Una de las compañías de la comarca más importante en la venta de suministros de contrucción, Lar, alcanza la tercera generación
Cuando uno atraviesa la puerta de las instalaciones de la empresa Suministros Lar, en Cee, tiene la sensación de estar en otro lugar. En la nave de una gran empresa en algún centro comercial urbano. Pero no. La empresa es grande, pero está en Cee.
En las oficinas de una de las compañías más importantes de la comarca en la venta de suministros para la construcción recibe amablemente Tatiana Rodríguez. A sus 31 años, la gerente de la empresa garantiza la continuidad de una compañía que llega así a su tercera generación. Su padre habla en el despacho de al lado. Se ve que hay mucho trabajo. Mientras no llega, Tatiana va contando.
Suministros Lar nació modestamente en Corcubión en 1952. Era un pequeño establecimiento de azulejos y sanitarios. Por entonces, la villa tenía todavía cierta pujanza comercial relacionada con las actividades portuarias.
La compañía fue creciendo y hubo que mudarse, esta vez a Cee, donde siguieron creciendo hasta sentir la necesidad de moverse de nuevo, a Lobelos, donde tienen una gran nave con miles de productos abierta al público. Bricolage, cocinas, baños, construcción, electricidad, jardinería. Venden casi todo lo necesario para hacerse una casa entera. Sobre todo baños. Medio siglo vendiéndolos. «Cuantas caras se habrán lavado en nuestros baños», bromea Gonzalo, que entra tras acabar una conversación telefónica.
Van por la tercera generación y cuentan que con cada relevo generacional no se notan demasiado los cambios. Todo evoluciona, aínda que as persoas seguen sendo persoas», dice Gonzalo, en su opinión, las fuentes de las que se aprende son los clientes y la experiencia.
Gonzalo habla de los orígenes: su padre empezó con la empresa al estar su vida laboral relacionada con la construcción. Podían haberse ido a otra parte, pero se quedaron: «Collémoslle cariño á Costa da Morte e decidimos apostar por ela continuando aquí o negocio», cuenta Gonzalo.
No es fácil que una empresa familiar llegue a la tercera generación. Son muchos los hijos que apuntan a otros trabajos. No es el caso. ¿Los motivos? «Es algo que vives desde siempre, algo que mamas.
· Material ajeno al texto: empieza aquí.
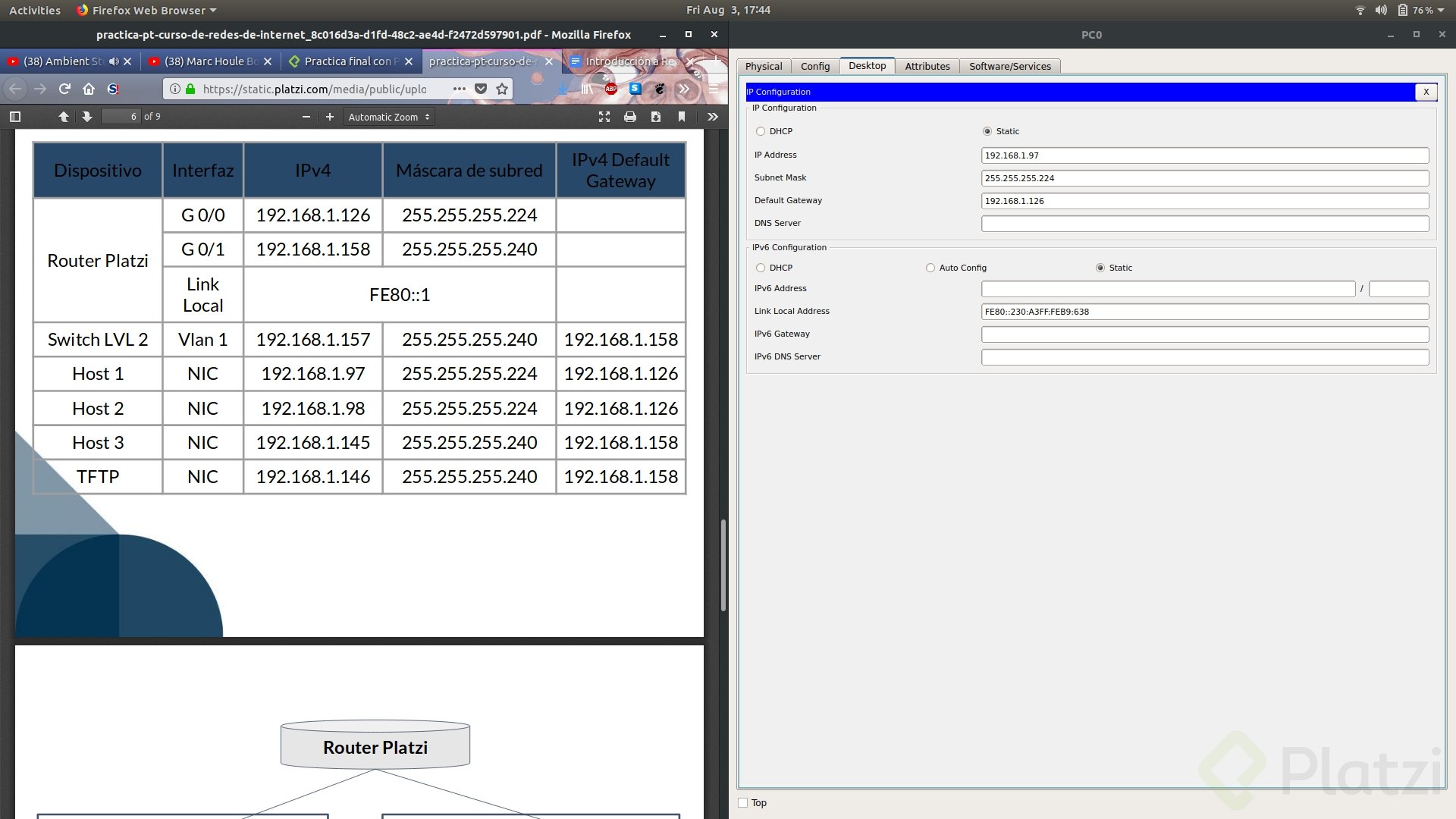The image size is (1456, 819).
Task: Close the IP Configuration panel
Action: [1426, 92]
Mi relación con mis padres fue siempre muy estrecha y en casa siempre se habló del trabajo, te va entrando sin querer», cuenta Tatiana.
A los dos se los ve especialmente ilusionados con un proyecto que pusieron en marcha el año pasado y que, desde luego, es pionero en la comarca.
La empresa creó un concurso de murales hechos con azulejos en el que participaron varios colegios de la comarca. Sirvió, claro, para dar a conocer el mundo de los azulejos, pero también, destacan los dos, para estimular de un modo muy especial a los alumnos que participaron en la creación de los murales.
«É un deber das empresas estar co seu entorno e aportar algo á sociedade», dice Gonzalo.
Este año repiten experiencia, pero le han dado nueva forma. Los primeros grandes murales se hicieron allí mismo, en los muros del aparcamiento. Los de este año los preparan los alumnos en cada colegio. Son móviles, y el mes que viene, cuando se falle el premio, se subastarán. Los beneficios que se obtengan irán destinados a dos asociaciones de la zona: APEM y Aspadex. El ejemplo, parece, ha calado y ya los han llamado de otros puntos de España -y Alemania- preguntando detalles. Son aportaciones de las nuevas generaciones. La cuarta acaba de llegar para asegurar el futuro.